» **Directions**
[a] Answer these about the forum thread on recovered picture files that won't open:
(i) Which program was used to recover the files?
(ii) About how large is each picture file?
(iii) Which two file extensions does JustinPS suggest trying?
[b] In the forum thread on recovered picture files that won't open, repeat everything from "# Recovered picture" down to "still be saved?".
[c] Go on with the forum thread about recovered picture files that won't open, picking up right where it stops.
[Selected extract Boundary: Start]
# Recovered picture files do not open



## RobOman (Apr 27, 2002)

Tried to help a man save his pictures. Hard drive lost NTFS partition and could not be seen used a program to recover files and it looked like it worked (1st NTFS File recovery 2.10) transfered files to another drive then set up his drive with NTFS and format reinstall his system then replaced his documents back to his computer. File structure looks fine size of files is right each picture file is around 1.4 MB so something is there but when you try to open a picture it says no preview available. and will not open. Are the pictures lost or can they still be saved?


----------



## bp936 (Oct 13, 2003)

my guess is, if it is a new install, maybe Windows has to be told again, what file-program should open a *.jpg file (I assume)
You know,

Explorer, 
Tools,
Folder Options,
File types
the *.jpg => open with <enter program you us> if Windows doesn't suggest one.


----------



## RobOman (Apr 27, 2002)

Have tried several but that was my first thought also thanks


----------



## JustinPS (Oct 28, 2009)

Have you tried changing the file extension to different image formats? Try .tif or even .gif and see if it will open that way.

Do you have an image editing program that you're able to open one in? They will give you a lot more info about the image than just right-clicking. If you've tried opening the file(s) in an editing program already and they won't open because the file type is unrecognized or something like that, see if they will upload to something on the web, like a flickr account.
[Selected extract Boundary: End]
[Provided data Boundary: Start]
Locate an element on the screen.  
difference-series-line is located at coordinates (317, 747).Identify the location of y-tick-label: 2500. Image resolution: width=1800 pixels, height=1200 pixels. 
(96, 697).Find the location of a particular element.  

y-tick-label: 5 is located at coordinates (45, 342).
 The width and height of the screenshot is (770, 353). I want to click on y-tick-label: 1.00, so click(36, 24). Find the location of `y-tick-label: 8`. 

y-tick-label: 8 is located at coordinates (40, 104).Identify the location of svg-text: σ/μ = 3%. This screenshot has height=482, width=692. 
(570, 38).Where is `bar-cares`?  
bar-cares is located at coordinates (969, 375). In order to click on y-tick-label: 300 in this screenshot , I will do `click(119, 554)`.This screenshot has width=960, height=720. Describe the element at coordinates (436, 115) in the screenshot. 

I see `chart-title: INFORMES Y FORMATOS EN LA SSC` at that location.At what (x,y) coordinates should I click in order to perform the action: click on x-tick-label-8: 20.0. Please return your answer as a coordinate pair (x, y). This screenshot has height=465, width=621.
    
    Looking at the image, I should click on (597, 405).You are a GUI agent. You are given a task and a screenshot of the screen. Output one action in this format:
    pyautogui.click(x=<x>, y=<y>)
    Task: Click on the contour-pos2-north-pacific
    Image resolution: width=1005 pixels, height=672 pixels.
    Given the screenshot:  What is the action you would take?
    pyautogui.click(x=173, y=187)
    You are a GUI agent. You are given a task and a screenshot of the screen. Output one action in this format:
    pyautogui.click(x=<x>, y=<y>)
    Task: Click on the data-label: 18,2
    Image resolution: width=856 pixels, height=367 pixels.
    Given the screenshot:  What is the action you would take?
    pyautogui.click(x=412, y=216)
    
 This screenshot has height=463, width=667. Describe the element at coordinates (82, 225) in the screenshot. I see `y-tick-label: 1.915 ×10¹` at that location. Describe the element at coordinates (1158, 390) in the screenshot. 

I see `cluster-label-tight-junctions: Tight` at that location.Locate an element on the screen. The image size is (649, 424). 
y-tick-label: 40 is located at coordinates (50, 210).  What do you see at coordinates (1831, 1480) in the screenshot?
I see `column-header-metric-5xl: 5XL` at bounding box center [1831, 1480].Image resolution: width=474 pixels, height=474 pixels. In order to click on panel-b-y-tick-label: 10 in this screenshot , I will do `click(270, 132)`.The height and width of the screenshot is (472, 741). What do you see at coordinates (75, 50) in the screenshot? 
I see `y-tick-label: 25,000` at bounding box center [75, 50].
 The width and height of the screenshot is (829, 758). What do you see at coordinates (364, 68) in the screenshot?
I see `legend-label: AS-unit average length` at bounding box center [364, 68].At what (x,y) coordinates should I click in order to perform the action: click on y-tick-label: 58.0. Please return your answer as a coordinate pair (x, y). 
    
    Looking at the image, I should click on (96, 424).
[Provided data Boundary: End]
» **Answers for this exercise**
[a]
(i) 1st NTFS File recovery 2.10
(ii) Around 1.4 MB
(iii) .tif and .gif

[b]
# Recovered picture files do not open



## RobOman (Apr 27, 2002)

Tried to help a man save his pictures. Hard drive lost NTFS partition and could not be seen used a program to recover files and it looked like it worked (1st NTFS File recovery 2.10) transfered files to another drive then set up his drive with NTFS and format reinstall his system then replaced his documents back to his computer. File structure looks fine size of files is right each picture file is around 1.4 MB so something is there but when you try to open a picture it says no preview available. and will not open. Are the pictures lost or can they still be saved?

[c]
If none of those work, then I'm not sure of other ways to open the images...maybe a free image viewer like Infranview?


----------



## Hughv (Jul 22, 2006)

Open your image viewer first, then navigate to the file and select "Open".
Notepad will open any file-see if the header info provides any clues.
Upload a file so we can see what's up.


----------



## Elvandil (Aug 1, 2003)

Chances are that the recovered files are corrupted. This is not uncommon during recoveries since damage to the file system causes the start and endpoints of the files' locations on the drive to be mistaken. What is "recovered" is sometimes gibberish.

I'd suggest trying a recovery application that allows for choices of the start position of the partition. Sometimes there can be several and the recovery app does not know which to use. If the wrong one is chosen, all files on the drive are shifted by a number of bytes. GatDataBack and the advanced options in EasyRecovery allow those choices. Probably others. But try a "recovered" file to be sure it is intact and if not, try different settings.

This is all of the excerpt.